In September 2014, staff from OA South excavated an early Bronze Age round barrow on Dartmoor in its entirety. This rare opportunity arose when quarry company Sibelco was granted permission to extend its quarry pit and extract china clay from the moorland beneath the scheduled monument. In turn, Sibelco relinquished its mineral rights to other archaeologically-sensitive areas and, with English Heritage (now Historic England), funded the excavation.

Following a topographic survey, the barrow was excavated to reveal a primary low turf mound sealing a buried soil. A small cairn almost exclusively of diorite fragments overlay the primary mound, and within the cairn a central deposit containing prehistoric pottery and quartz fragments and capped by a diorite slab was found. No traces of human remains were encountered. The cairn was covered by a larger secondary turf mound, which was surrounded by a fragmented kerb of granite blocks. A substantial hollow in the top of the mound and disturbance to the central area of the cairn point towards an unrecorded antiquarian investigation of the barrow.

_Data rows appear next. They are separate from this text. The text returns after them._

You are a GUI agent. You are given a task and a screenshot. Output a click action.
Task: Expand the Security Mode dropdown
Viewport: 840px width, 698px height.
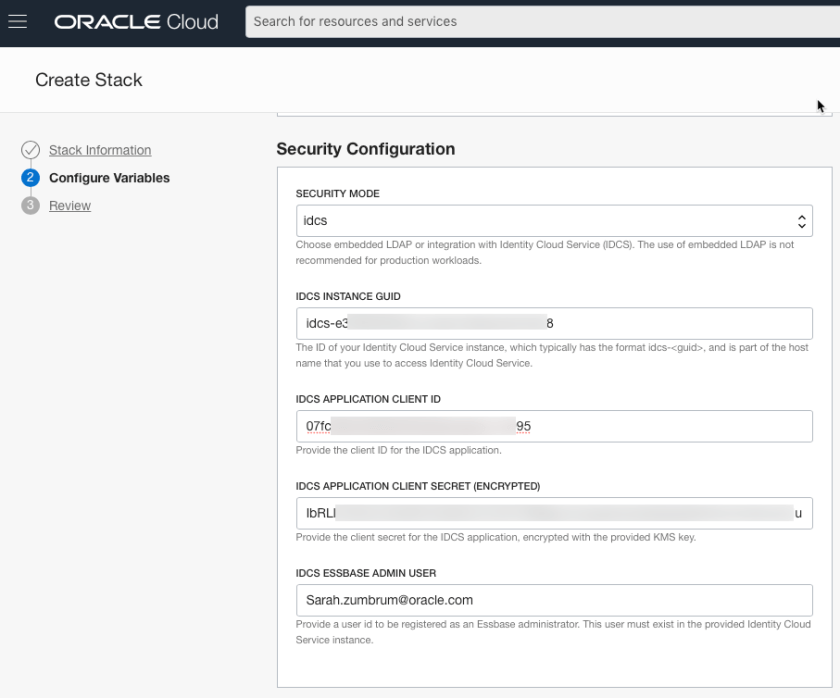click(553, 221)
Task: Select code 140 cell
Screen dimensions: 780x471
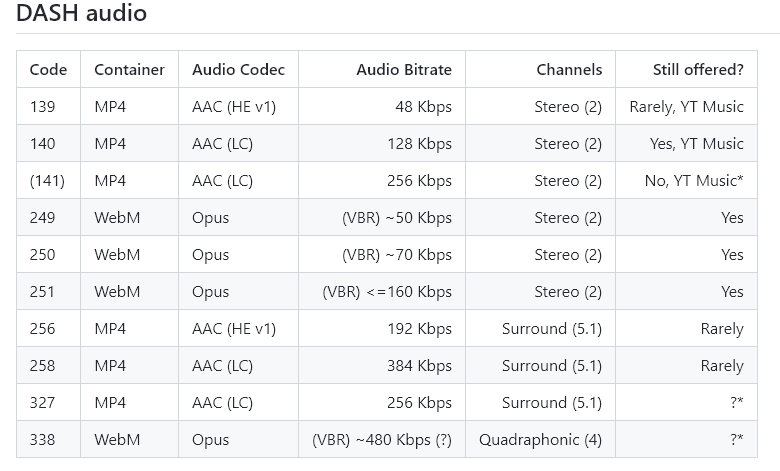Action: click(43, 144)

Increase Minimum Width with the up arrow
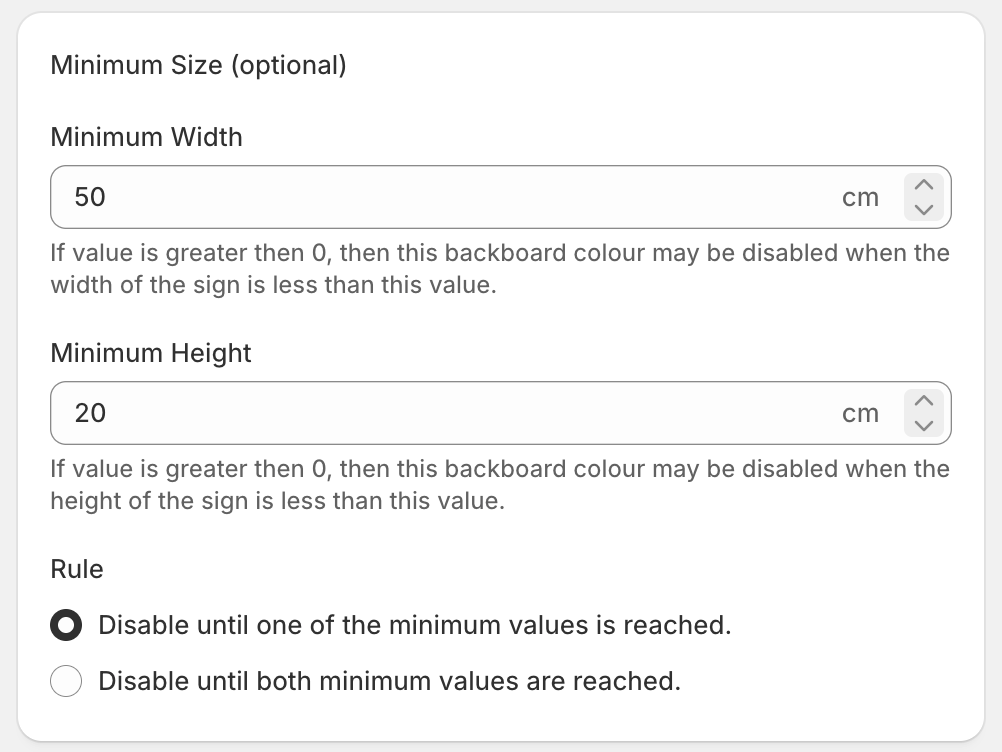coord(924,185)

The investigation also involved community participation. Up to six volunteers worked with the OA team at any one time, and an open day was held towards the end of the excavation.

The fieldwork not only allowed Silbelco to extend its quarry, but gave us an almost unique opportunity to investigate the structure and landscape of a barrow in a setting that has seen very few archaeological excavations. Post-excavation work funded by Historic England is now underway.